Chiaroscuro
La Bourse de Commerce attingendo a un centinaio di opere della Collezione Pinault – e, per la prima volta, a diverse opere moderniste – propone la mostra Clair-obscur esplora l'eredità del chiaroscuro e la sua risonanza nel presente.
Il progetto prende avvio dalla frase del filosofo Giorgio Agamben «Il contemporaneo è colui che fissa saldamente lo sguardo sul proprio tempo per percepirne non la luce, ma l'oscurità. Tutte le epoche, per chi vive la contemporaneità, sono oscure.
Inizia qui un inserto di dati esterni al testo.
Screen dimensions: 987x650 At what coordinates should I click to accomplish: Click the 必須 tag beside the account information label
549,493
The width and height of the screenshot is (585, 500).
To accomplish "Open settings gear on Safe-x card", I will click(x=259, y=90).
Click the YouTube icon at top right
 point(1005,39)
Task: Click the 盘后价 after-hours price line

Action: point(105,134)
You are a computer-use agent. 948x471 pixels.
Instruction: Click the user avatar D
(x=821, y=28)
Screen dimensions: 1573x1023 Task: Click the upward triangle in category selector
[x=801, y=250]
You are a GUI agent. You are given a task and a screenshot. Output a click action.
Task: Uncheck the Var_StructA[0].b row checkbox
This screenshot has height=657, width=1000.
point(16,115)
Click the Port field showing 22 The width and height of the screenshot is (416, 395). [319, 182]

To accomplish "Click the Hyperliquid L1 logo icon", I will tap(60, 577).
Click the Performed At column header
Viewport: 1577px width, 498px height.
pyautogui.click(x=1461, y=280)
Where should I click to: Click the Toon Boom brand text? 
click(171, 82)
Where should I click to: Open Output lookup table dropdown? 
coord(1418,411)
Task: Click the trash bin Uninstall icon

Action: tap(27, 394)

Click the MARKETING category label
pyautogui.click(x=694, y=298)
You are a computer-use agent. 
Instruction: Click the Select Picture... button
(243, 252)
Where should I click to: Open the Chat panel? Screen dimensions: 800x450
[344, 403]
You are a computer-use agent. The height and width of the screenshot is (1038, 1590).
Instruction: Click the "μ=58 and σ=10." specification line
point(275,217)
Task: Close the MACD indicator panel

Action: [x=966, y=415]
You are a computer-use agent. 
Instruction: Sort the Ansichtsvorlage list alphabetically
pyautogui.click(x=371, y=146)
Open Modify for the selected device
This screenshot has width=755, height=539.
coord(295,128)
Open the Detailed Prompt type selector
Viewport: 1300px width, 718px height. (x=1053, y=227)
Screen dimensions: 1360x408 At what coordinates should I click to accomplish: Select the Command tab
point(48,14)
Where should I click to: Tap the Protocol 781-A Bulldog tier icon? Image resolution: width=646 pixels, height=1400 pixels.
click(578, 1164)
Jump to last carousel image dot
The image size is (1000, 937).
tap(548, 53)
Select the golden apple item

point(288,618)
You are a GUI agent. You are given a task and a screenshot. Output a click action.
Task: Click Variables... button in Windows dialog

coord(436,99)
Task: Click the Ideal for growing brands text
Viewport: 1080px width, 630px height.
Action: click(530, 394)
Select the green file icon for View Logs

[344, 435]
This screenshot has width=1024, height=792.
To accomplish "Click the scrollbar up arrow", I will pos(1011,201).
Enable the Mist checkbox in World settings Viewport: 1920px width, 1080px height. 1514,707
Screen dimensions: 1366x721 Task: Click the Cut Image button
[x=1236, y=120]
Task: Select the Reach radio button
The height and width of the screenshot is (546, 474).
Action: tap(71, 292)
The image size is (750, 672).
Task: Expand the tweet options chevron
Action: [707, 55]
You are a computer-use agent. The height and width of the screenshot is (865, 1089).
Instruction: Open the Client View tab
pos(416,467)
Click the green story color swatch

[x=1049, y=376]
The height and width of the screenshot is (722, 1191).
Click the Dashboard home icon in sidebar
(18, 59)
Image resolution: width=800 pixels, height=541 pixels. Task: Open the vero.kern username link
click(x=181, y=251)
Il contemporaneo è proprio colui che sa vedere questa oscurità, che è capace di scrivere intingendo la penna nell'oscurità del presente»
La mostra trae ispirazione per l'idea e dalla tecnica del chiaroscuro, emersa per la prima volta nei dipinti manieristi e barocchi del XVI secolo, in particolare nelle opere di Caravaggio, che ne intensificò l'uso, immergendo il mondo terreno in una profonda oscurità penetrata da raggi di luce che accentuano il senso di tensione drammatica e gli interrogativi spirituali alla base dei suoi dipinti. In continuazione di questo viaggio nel cuore delle tenebre, Goya ha espresso tutta l'oscurità dell'umanità nelle sue opere, e il chiaroscuro da lui perfezionato continua a influenzare le opere contemporanee con il suo senso di profondità e mistero.